An unavoidable consequence of spontaneous VF is global myocardial ischaemia, resulting from ineffective mechanical function and reduced myocardial perfusion. Several studies in both animal4,14 and human hearts3,17 have established that as a result of progressive global myocardial ischaemia, VF exhibits a series of stages where the frequency and the complexity of electrical activation waves vary. Understanding the dynamics of electrical activation waves during episodes of VF with global myocardial ischaemia is of great importance because this knowledge could be used to develop novel therapeutic strategies that could be optimized for each stage of VF.2,24

Recent technological advances in recording techniques11,21 along with increasingly detailed models of cardiac electrophysiology5 have greatly added to our knowledge of the mechanisms that initiate and sustain VF in the human heart. However, a detailed understanding of these mechanisms remains elusive.

One aspect that is poorly understood is whether the spatio-temporal patterns of electrical activation during VF arise from random or organized processes.16 Early studies of VF emphasized the observation of turbulent electrical activation waves.19,30 In contrast, other studies have found spatial and temporal organization in the pattern of electrical activation.6,13,29 Spatial organization is of particular interest because it could arise from an underlying connectivity structure that drives complex activation patterns on the heart surface.
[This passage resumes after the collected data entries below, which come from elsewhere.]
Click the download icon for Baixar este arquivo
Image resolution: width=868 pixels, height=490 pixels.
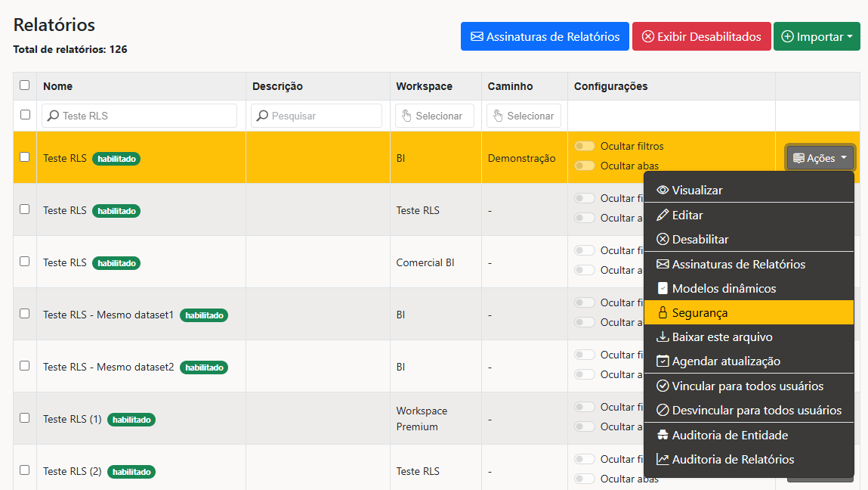click(x=662, y=337)
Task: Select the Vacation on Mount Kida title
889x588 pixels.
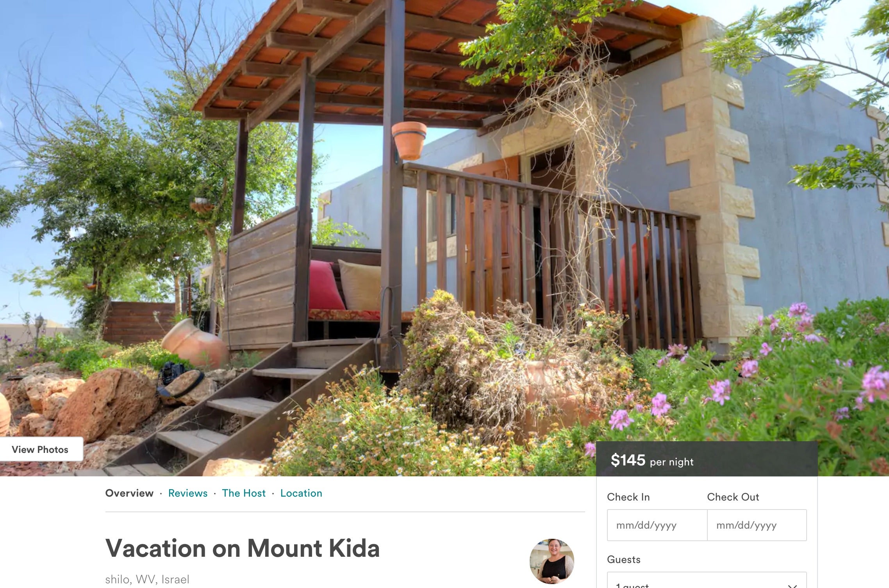Action: 242,548
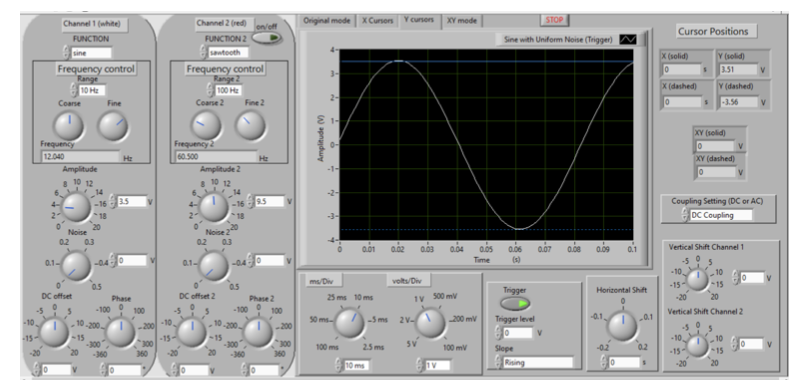This screenshot has height=388, width=804.
Task: Click the Amplitude 2 knob dial
Action: [213, 207]
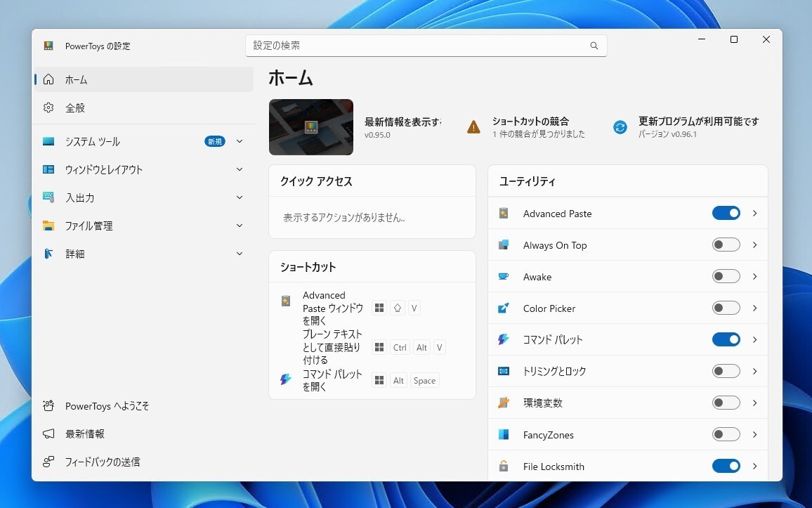Turn off the Advanced Paste toggle
The image size is (812, 508).
click(726, 214)
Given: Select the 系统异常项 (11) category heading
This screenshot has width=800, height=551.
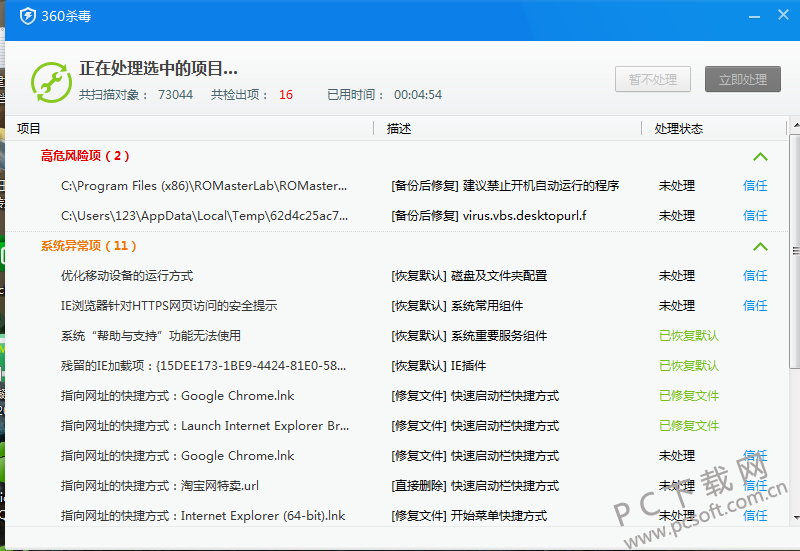Looking at the screenshot, I should click(88, 246).
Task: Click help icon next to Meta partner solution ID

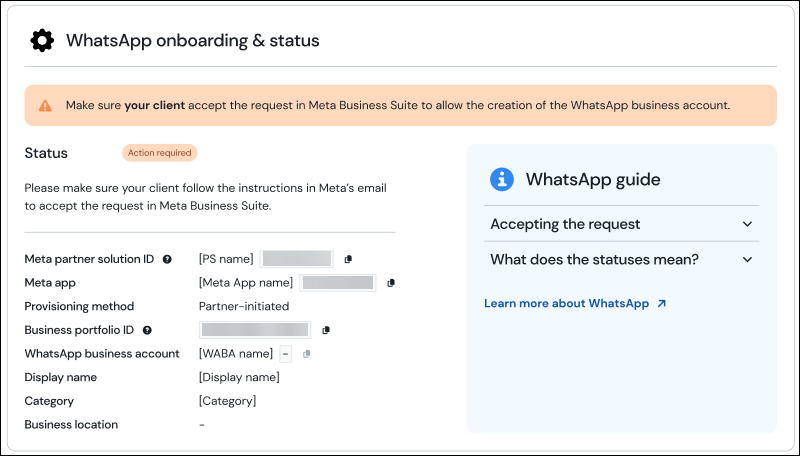Action: [x=167, y=259]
Moreover, in human VF the pattern of electrical activation results from a small number of excitation waves,29 compared to animal hearts of similar size.13

A key tool in the analysis of activation patterns on the surface of the heart during VF has been phase analysis, which can identify both activation wavefronts and the phase singularities around which they rotate.7 Although the complexity of re-entrant activation patterns can be assessed from the numbers and lifetimes of phase singularities,29 this approach does not allow any underlying connectivity structure to be identified. The spatial characteristic length based on coherence and correlation functions has been used to quantify the extent of spatial organization in both animal and human VF.9 Correlation and coherence functions quantify the degree of functional association between electrical activation waves at different spatial locations in time and frequency domain respectively. These algorithms have shown promise in characterizing the extent of spatial organization in both atrial and ventricular activation sequences particularly in differentiating between normal sinus rhythm and cardiac arrhythmias.9,27 However, quantifying and monitoring the level of organization during different stages of ischaemic VF in the human heart has not to our knowledge been reported in the literature.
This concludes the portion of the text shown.